On performance analysis of subspace methods in system identification and sensor array processing

Sammanfattning: This thesis addresses the issue of performance analysis of subspace-based parameter estimation methods in two different applications, namely system identification and sensor array processing.  The objective is to study the quality of the estimated models as the amount of data increases, and to suggest improvements and give user guidelines. First, state-space subspace system identification (4SID) methods are formulated in a linear regression framework. This allows us to analyze the problem in a more traditional way. One advantage is that this explains more clearly the effect of the partition of the data in past and future, which is done in  4SID. Also this formulation is useful to relate and compare different proposed approaches to 4SID. The problem of estimating the poles of dynamical systems is considered.

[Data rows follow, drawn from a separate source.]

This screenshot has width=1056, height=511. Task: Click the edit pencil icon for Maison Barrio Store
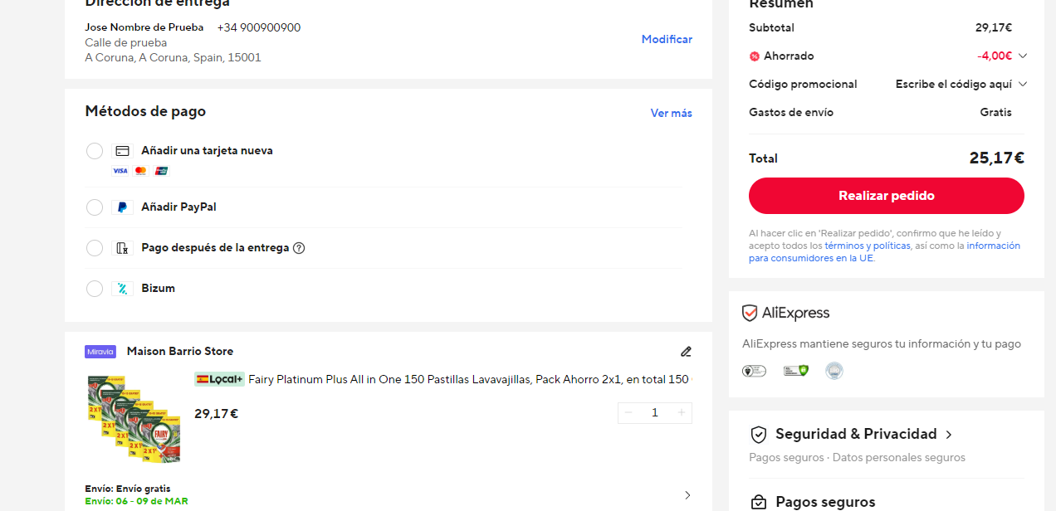click(x=686, y=352)
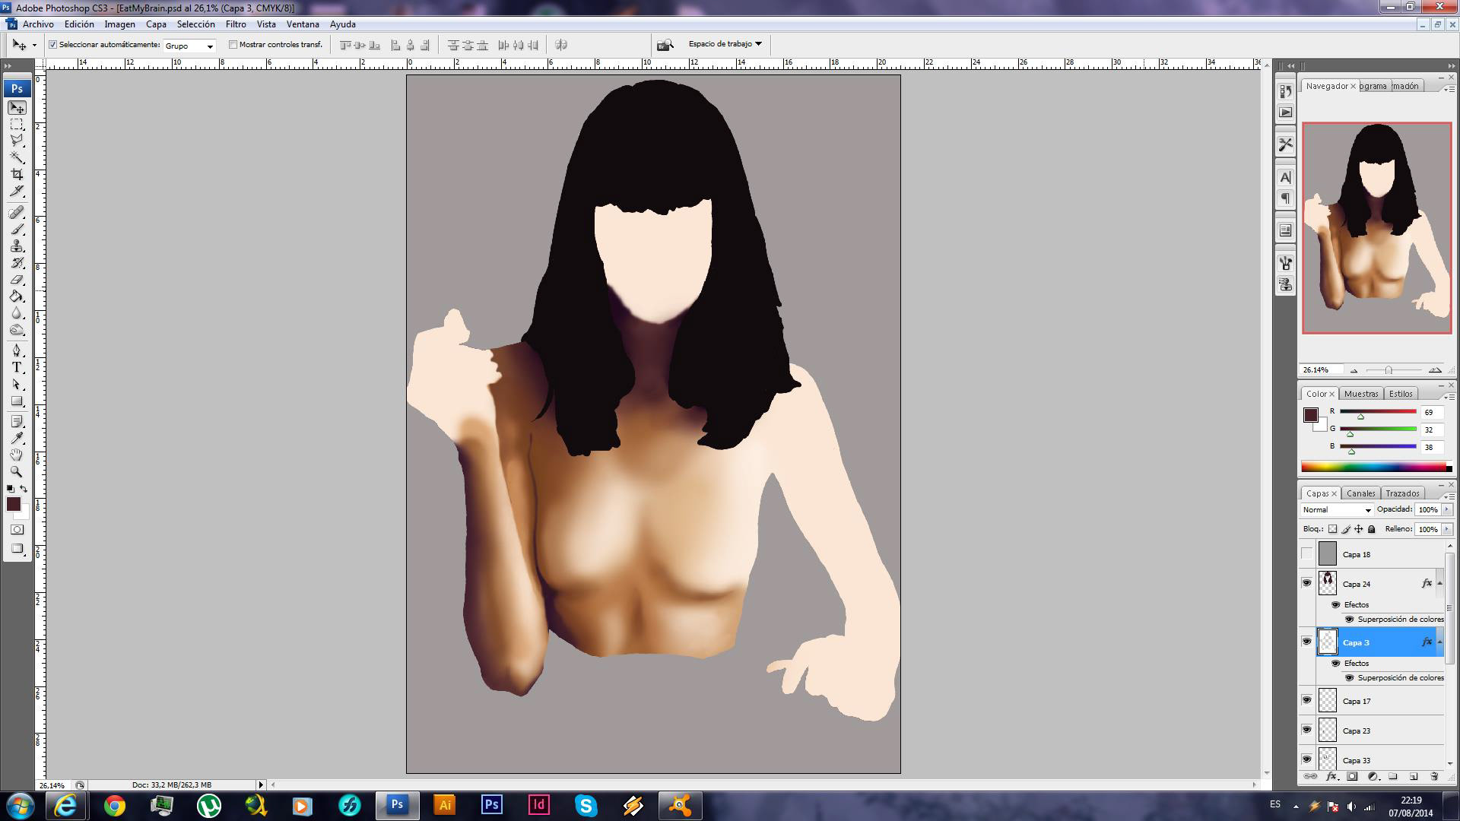This screenshot has height=821, width=1460.
Task: Select the Paint Bucket tool
Action: [17, 296]
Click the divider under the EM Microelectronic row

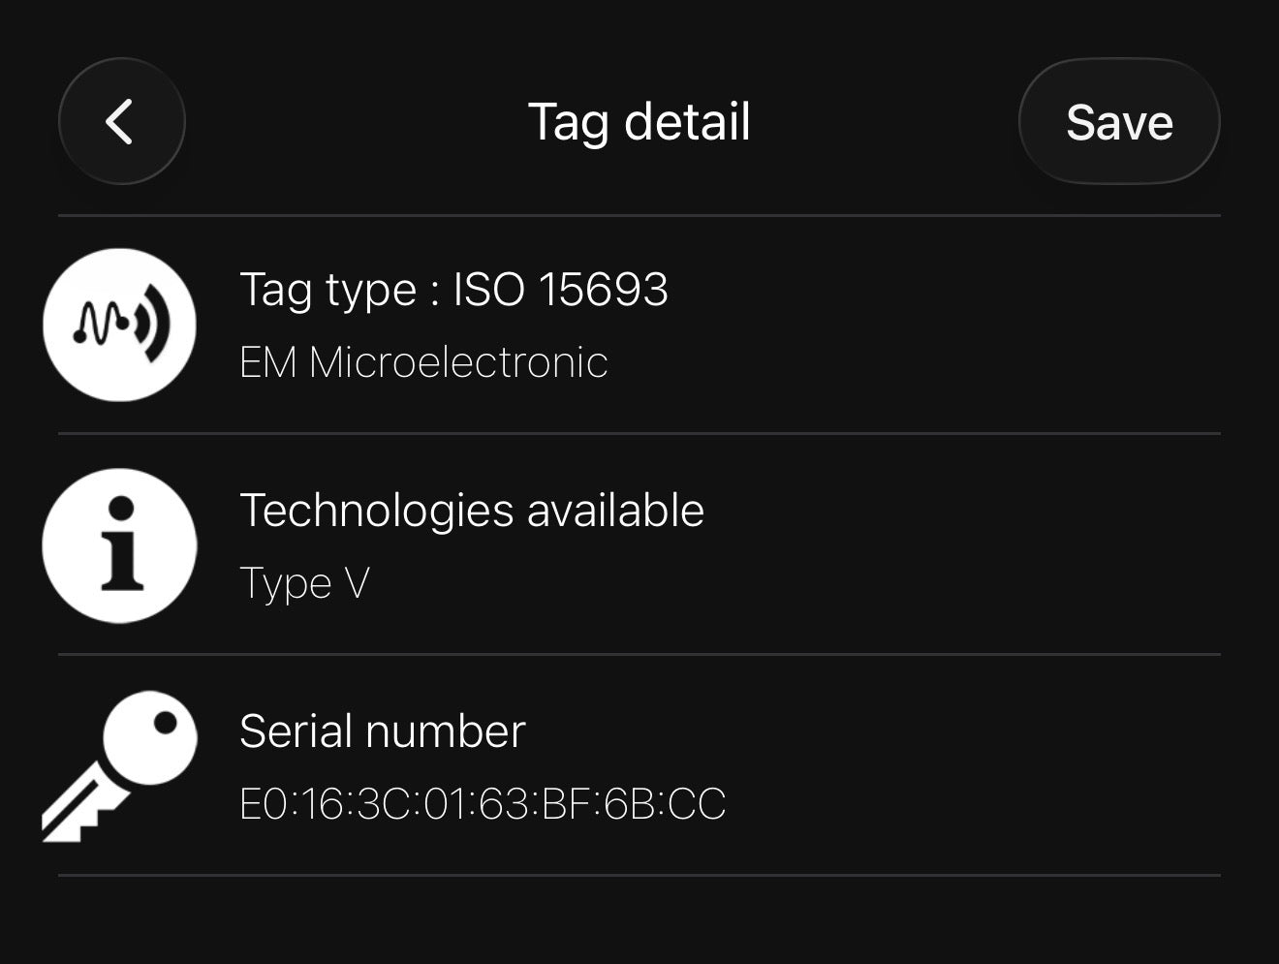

In particular, the statistical asymptotic distributions of the parameter estimates of two different 4SID pole estimation methods are studied. The first method is  common in 4SID  and  makes use of the shift invariance structure of the observability matrix, while the  second method is a recently proposed weighted least-squares method. From these results the choice of user-specified parameters is discussed, and it is shown that this choice indeed may not be obvious for the shift invariance method. A simple example is provided to illustrate the problem. However, this problem can be mitigated using more of the system structure. It is also shown that a proposed row weighting matrix in the subspace estimation step does not affect the asymptotic properties of the pole estimates. In the second part focusing on sensor array signal processing, parameter estimation from sparse linear arrays is addressed. An algorithm based on the Expectation-Maximization approach is derived. This is an iterative algorithm for solving  maximum likelihood problems. In our application a powerful method  for uniform linear arrays is used in the maximization step. The use of preprocessing of the covariance matrix before applying a direction of arrival estimation algorithm is also considered. In particular, linear preprocessing of covariance data in conjunction with weighted subspace fitting is analyzed and the asymptotic distribution of the parameter estimates is derived. Some possible applications when the preprocessing and the analysis may be useful are also given.